The intent of this repository is to both facilitate, and act as a record for, my recent efforts to standardize scalability discovery, modeling and tuning.
Home to the following works in progress:
scaleops
- A simple Python module for collecting a standardized set of metrics for the system under test (SUT).- Scaling Laws - A primer on the Universal Scalability Law (USL).
- Example Scale Ops - An example analysis using these tools.
Gartner's definition of Scalability:
Scalability is the measure of a system’s ability to increase or decrease in performance and cost in response to changes in application and system processing demands.

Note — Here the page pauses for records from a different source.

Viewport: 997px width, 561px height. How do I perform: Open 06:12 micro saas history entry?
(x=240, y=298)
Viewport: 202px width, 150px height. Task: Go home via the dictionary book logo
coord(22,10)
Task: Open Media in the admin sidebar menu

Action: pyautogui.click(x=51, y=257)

While that is a sufficient definition for understanding what scalability is, it doesn't offer any guidance on how you go about increasing or decreasing performance and cost based on processing demands.

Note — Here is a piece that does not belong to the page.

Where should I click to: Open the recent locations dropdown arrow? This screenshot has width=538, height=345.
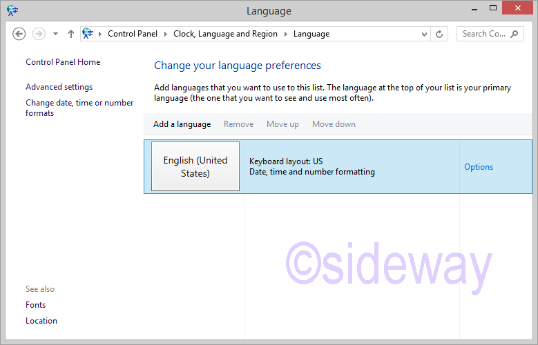pyautogui.click(x=55, y=34)
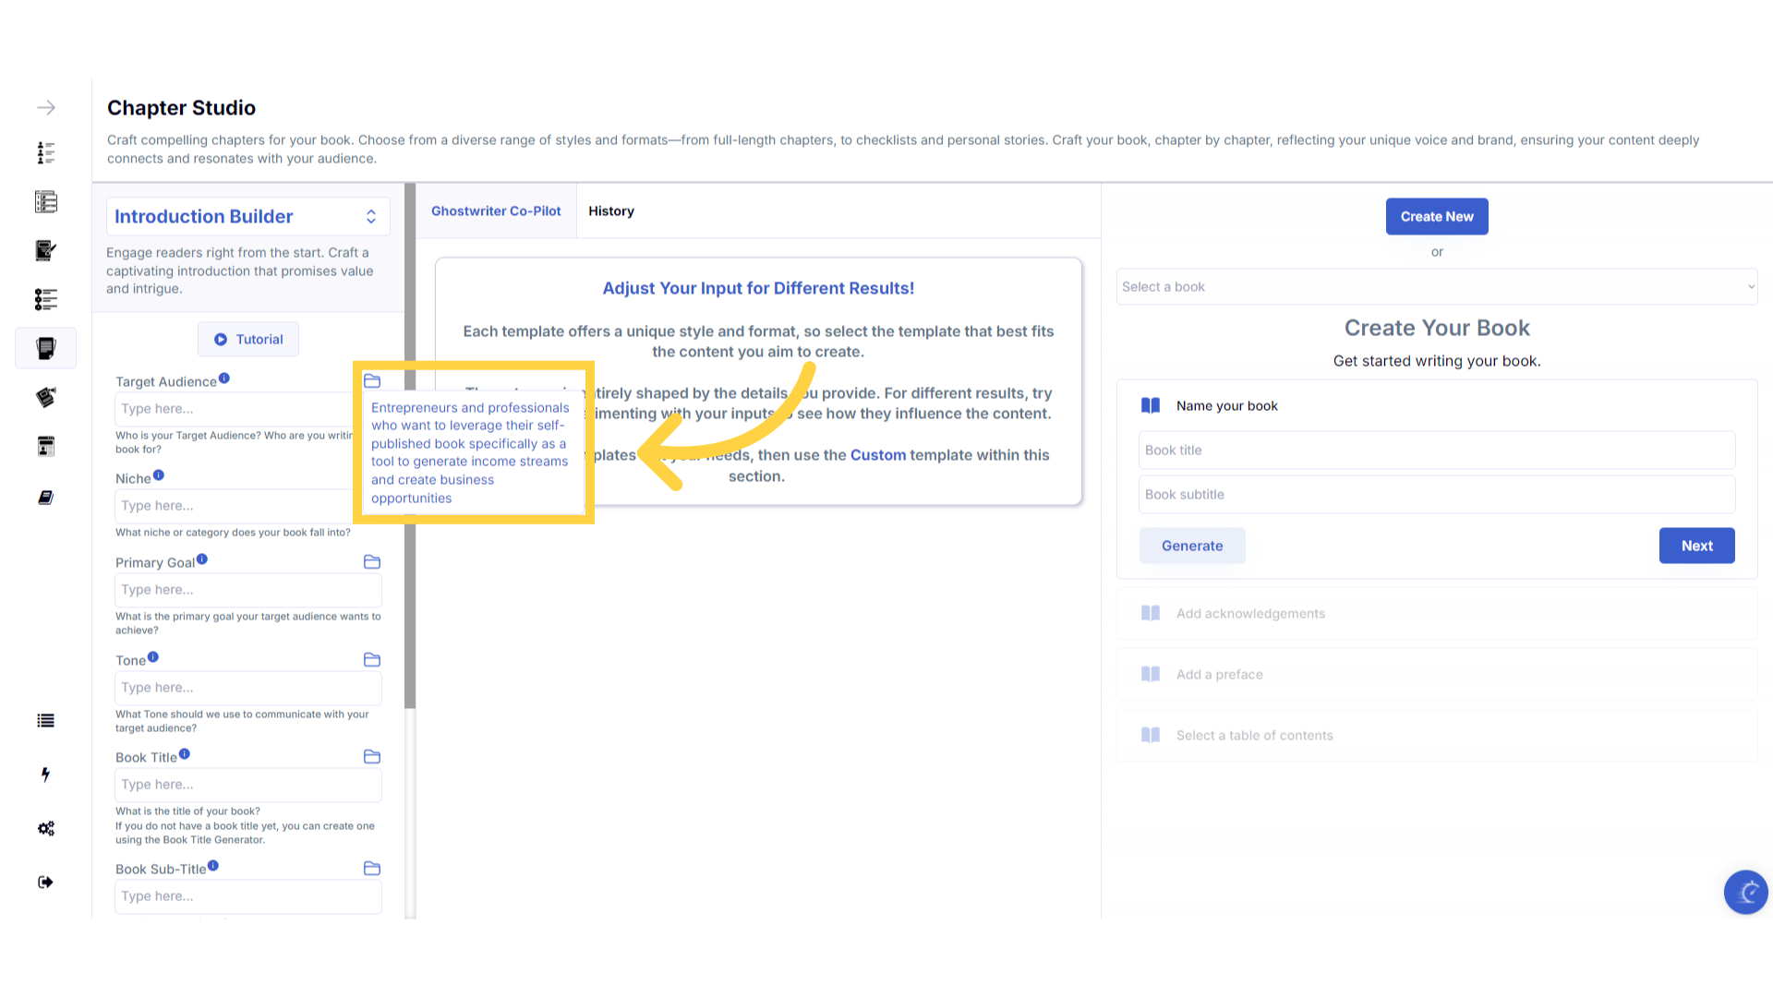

Systems that make up Computers, Computers, and systems of Computers are governed by the laws of queueing theory, and queueing theory applies to all queues. Service time is service time whether you're measuring it in a program or measuring it a retail checkout, and queue theory applies to each.
To understand a scalability model you must choose the correct variables to describe how the system operates. Since scalability is driven by the work done by the system, a few of those variables could include:
- Units of work (requests)
- The rate of requests over time (arrival rate)
- The number of units of work in a system at a time (concurrency)
- The number of customers, users, or driver processes sending requests (actors)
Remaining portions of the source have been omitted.